Your tasks =>
1) In the news report on the exposed blood donor data, which company did the Health Sciences Authority contract to develop and maintain its e-registration and queue management systems?
2) Continue the news report on the exposed blood donor data, starting right after its final sentence.

The personal information of over 800,000 blood donors in Singapore has been exposed, through an unsecured database located on an internet-facing server.
According to the Health Sciences Authority (HSA), the data was exposed for nine weeks starting in January 2019, before being discovered by a cyber security expert who alerted Singapore’s Personal Data Protection Commission (PDPC).
Channel Asia understands that the cyber security expert who discovered the vulnerability is a not Singaporean, and is based overseas. HSA is in the contact with the expert to delete the exposed data.
The provider in question is Secur Solutions Group, contracted by HSA for services such as developing and maintaining the blood bank’s e-registration, re-booking, feedback and queue management systems.
The incident took place when the provider was working on a database containing the registration-related information of 808,201 blood donors, which included names, NRIC, gender, number of blood donations, dates of the last three blood donations, and in some cases, blood type, height and weight.
At this stage, it appears no other sensitive, medical or contact information was exposed, however, data included visitors to HSA’s blood banks inclusive of those who were unable to donate blood due to illnesses.
The data in question was provided to Secur Solutions Group from HSA for updating and testing due to feedback it received in late 2018 from donors that their data was not up to date.

Records supplied =>
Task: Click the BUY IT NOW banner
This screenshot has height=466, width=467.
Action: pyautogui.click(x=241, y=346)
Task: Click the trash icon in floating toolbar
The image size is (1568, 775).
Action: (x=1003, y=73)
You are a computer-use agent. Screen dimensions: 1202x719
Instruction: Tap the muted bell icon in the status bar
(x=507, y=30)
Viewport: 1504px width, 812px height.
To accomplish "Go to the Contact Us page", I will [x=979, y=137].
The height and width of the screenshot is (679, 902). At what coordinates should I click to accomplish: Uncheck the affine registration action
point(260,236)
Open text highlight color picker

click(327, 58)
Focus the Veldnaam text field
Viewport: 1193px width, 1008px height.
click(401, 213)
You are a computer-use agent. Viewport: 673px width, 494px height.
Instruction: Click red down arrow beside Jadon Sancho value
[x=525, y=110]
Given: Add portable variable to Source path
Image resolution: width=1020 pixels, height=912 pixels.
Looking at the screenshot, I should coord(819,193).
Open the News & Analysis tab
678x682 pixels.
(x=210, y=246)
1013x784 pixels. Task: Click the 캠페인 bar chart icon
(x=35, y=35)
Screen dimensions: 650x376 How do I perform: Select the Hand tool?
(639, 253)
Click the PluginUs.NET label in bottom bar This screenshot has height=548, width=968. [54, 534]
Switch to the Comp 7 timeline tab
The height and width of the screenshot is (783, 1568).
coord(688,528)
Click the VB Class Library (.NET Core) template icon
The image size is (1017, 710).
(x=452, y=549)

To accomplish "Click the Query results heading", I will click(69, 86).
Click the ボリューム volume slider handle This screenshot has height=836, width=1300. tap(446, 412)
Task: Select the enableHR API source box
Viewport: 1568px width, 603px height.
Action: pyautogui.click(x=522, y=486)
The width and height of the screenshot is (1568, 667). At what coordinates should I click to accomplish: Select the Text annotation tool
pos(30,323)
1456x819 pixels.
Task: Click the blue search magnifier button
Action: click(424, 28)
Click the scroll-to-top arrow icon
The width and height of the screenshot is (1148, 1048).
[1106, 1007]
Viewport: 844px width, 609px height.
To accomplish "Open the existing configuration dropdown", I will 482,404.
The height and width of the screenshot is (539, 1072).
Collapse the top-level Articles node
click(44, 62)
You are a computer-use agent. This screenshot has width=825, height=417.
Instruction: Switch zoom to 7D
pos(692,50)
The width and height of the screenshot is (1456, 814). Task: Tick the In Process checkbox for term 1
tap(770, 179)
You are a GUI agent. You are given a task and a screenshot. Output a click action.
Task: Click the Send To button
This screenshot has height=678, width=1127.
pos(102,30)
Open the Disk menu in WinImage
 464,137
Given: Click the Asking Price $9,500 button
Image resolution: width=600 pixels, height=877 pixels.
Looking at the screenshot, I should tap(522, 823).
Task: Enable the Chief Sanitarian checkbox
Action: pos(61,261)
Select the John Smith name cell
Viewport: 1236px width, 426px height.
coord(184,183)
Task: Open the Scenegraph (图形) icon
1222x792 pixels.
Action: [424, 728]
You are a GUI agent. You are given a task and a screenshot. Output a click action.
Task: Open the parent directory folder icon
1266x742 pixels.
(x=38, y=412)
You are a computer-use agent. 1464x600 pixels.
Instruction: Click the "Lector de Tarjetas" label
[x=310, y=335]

Responses for each task =>
1) Secur Solutions Group

2)
Upon investigation, the data was placed on an internet-facing server on 4 January 2019, without putting the necessary safeguards in place to prevent unauthorised access.
This was done without HSA’s knowledge and approval, and against its contractual obligations with HSA.
“We sincerely apologise to our blood donors for this lapse by our vendor,” said Dr Mimi Choong, CEO of HSA. “We would like to assure donors that HSA's centralised blood bank system is not affected.
“HSA will also step up checks and monitoring of our vendors to ensure the safe and proper use of blood donor information.”
Once alerted of the incident by a cyber security expert, HSA immediately worked with Secur Solutions Group to disable access to the database, subsequently made a police report.
While HSA continues to investigate this incident, preliminary findings do indicate that there was no unauthorised access to the exposed data, other than the cyber security expert who discovered the vulnerability and alerted the authorities, who has been instructed by HSA to delete the exposed data.
Investigations are ongoing, with the incident appearing to be unintentional, however, with the rise on regional data breaches and security incidents, including 2018's SingHealth data breach that exposed the personal information of 1.5 million patients, public and private organisations entrusted with the public's data need to not just be more careful but lay down adequate safeguards to protect against human error.